Description of the task: Scan the material below for the string "agent". Report every line that has it.

Material for the task:
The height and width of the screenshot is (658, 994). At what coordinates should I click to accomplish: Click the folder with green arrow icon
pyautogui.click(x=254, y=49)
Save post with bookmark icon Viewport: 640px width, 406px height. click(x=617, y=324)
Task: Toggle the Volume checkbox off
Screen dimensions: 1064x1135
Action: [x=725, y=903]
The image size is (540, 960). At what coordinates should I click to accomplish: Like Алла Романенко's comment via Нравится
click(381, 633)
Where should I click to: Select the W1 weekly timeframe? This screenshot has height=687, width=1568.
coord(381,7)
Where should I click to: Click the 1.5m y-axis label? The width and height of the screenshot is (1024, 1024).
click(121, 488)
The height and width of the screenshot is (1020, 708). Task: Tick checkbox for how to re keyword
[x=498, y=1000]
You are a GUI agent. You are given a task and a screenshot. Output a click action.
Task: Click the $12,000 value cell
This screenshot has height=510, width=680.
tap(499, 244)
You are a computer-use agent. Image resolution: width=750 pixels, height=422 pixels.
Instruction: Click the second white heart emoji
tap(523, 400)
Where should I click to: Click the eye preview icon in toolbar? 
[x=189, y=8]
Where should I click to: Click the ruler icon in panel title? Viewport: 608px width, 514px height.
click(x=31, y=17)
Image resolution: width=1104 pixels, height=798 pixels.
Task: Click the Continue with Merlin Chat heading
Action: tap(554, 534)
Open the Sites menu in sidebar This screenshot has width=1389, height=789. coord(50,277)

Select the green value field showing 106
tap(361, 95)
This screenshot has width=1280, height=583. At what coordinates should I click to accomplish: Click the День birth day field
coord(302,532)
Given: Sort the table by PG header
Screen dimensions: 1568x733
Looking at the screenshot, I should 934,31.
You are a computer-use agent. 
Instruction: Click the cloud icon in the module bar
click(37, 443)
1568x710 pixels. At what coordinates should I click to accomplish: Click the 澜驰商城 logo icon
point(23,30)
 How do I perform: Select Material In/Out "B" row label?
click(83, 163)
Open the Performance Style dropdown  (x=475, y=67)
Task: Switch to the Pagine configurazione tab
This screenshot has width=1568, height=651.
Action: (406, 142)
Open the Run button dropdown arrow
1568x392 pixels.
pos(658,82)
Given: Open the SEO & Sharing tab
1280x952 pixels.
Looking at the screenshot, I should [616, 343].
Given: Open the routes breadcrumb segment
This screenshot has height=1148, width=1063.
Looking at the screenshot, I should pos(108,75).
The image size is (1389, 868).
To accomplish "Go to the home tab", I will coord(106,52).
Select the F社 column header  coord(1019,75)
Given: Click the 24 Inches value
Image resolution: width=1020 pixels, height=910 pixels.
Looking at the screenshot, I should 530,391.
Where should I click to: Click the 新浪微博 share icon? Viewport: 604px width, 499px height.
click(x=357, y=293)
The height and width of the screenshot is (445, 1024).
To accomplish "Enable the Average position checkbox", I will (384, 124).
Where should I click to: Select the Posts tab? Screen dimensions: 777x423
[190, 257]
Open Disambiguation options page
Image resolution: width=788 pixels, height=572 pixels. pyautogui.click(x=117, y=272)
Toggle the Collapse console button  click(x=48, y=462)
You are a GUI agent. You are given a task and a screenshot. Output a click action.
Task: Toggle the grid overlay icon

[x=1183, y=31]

Response to the task:
You are a GUI agent. You are given a task and a screenshot. Output a click action.
You are a computer-use agent. Image resolution: width=750 pixels, height=422 pixels.
You are a computer-use agent. 
You are a GUI agent. You are given a task and a screenshot. Output a click action.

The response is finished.